Through the persistent work done by the collectives of campesinos and reincorporated ex-combatants and with the support from PASO Colombia and this diverse partner network, the ERA of Miranda consolidated as a social process and as an exercise of knowledge appropriation and capacity strengthening for its participants.
For PASO Colombia’s team, territorial peacebuilding translates into a commitment to find comprehensive solutions for a diverse range of interrelated problems that have produced poverty, exclusion, and lack of development opportunities for the country’s rural population. This effort has characterized the ERA model as a whole, aiming to provide sustainability in the economic cycle (production, distribution, circulation), and political and cultural sustainability to the experience, through dialogue and collaboration with a multiplicity of stakeholders in the territory.

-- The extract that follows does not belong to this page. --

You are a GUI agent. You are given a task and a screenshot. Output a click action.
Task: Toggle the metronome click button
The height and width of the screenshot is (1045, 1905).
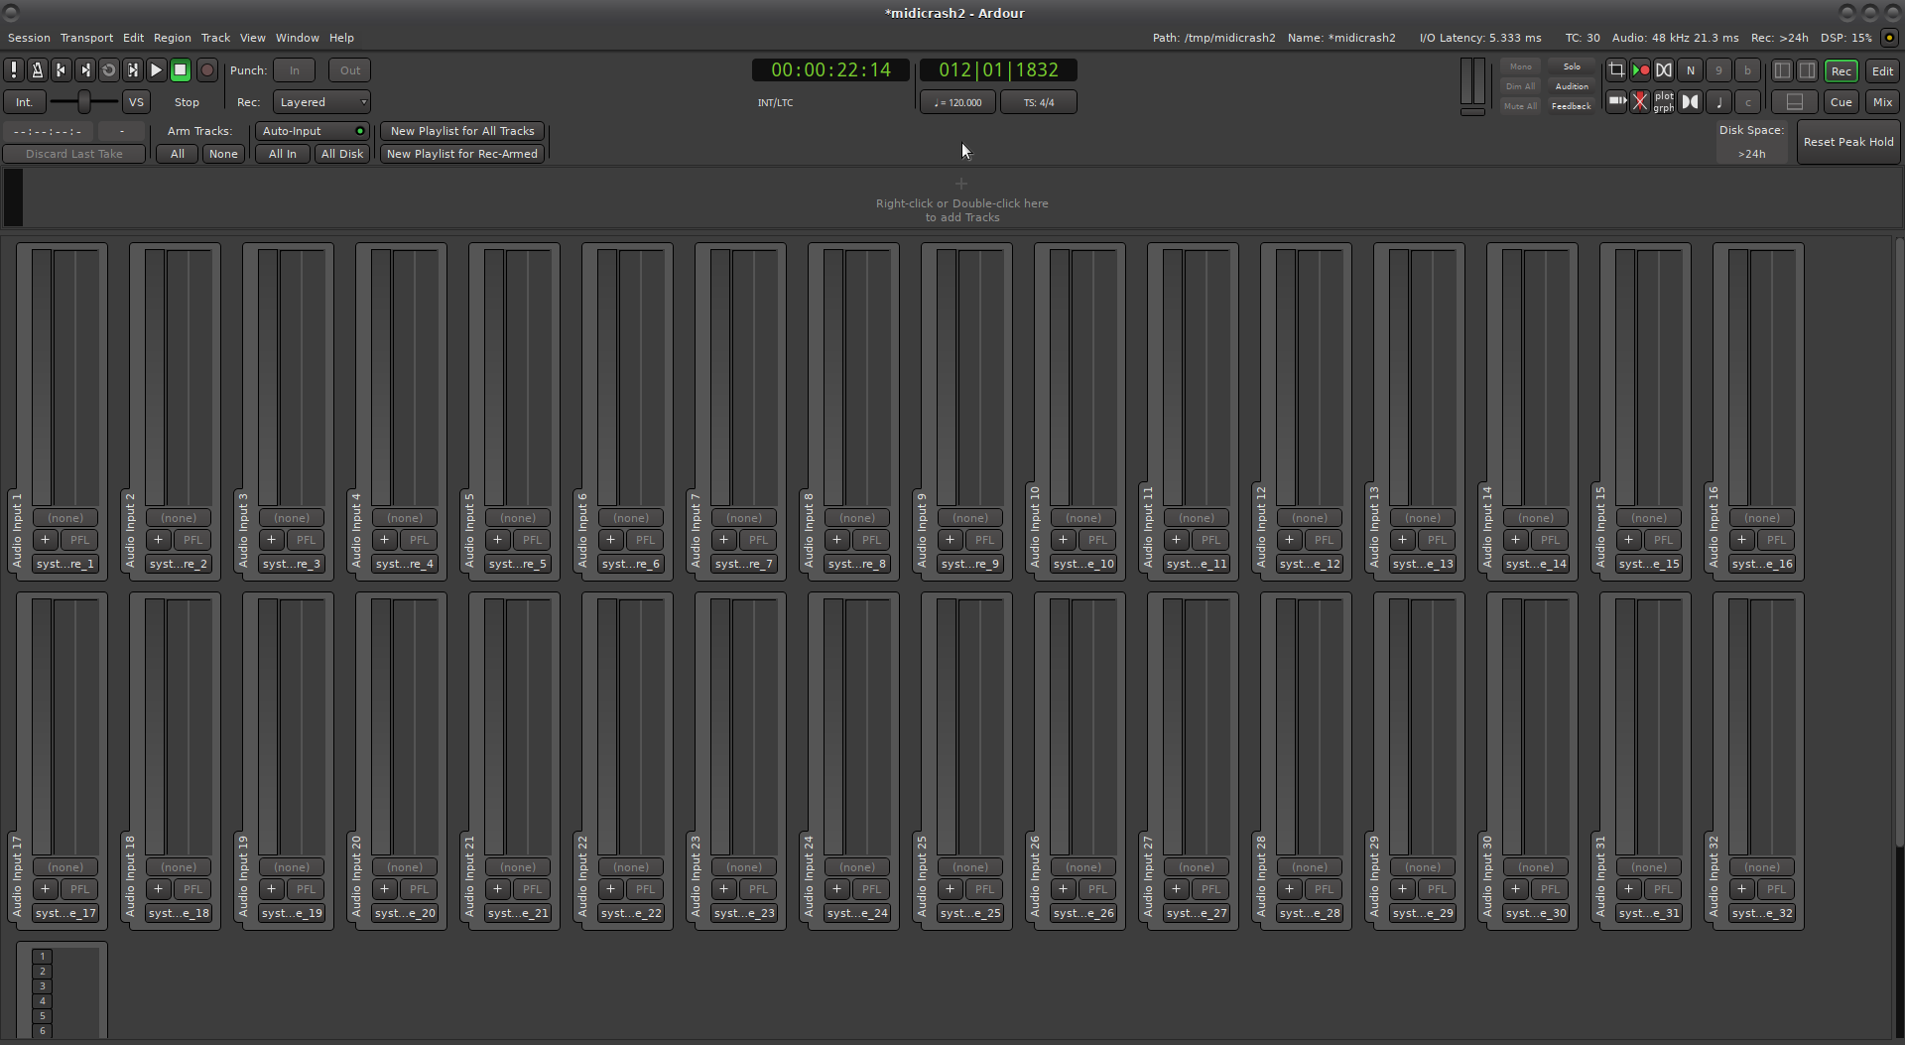click(x=37, y=70)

This uniqueness underscores the need to take into account the load of meanings, constructed narratives, hopes, frustrations, and fears that shape the process and journey of each subject. Also, it highlights the relevance of ex-combatant and campesino leaders both as peacebuilders and representatives of their social context. In this sense, the change of attitudes, values, and behaviors in order to build peace is conceived as a work exercise, that is, not only as a meeting and dialogue scenario, but as a daily task. In the words of its director: “The gesture of peace par excellence is to work with the other to change that which reproduced war.”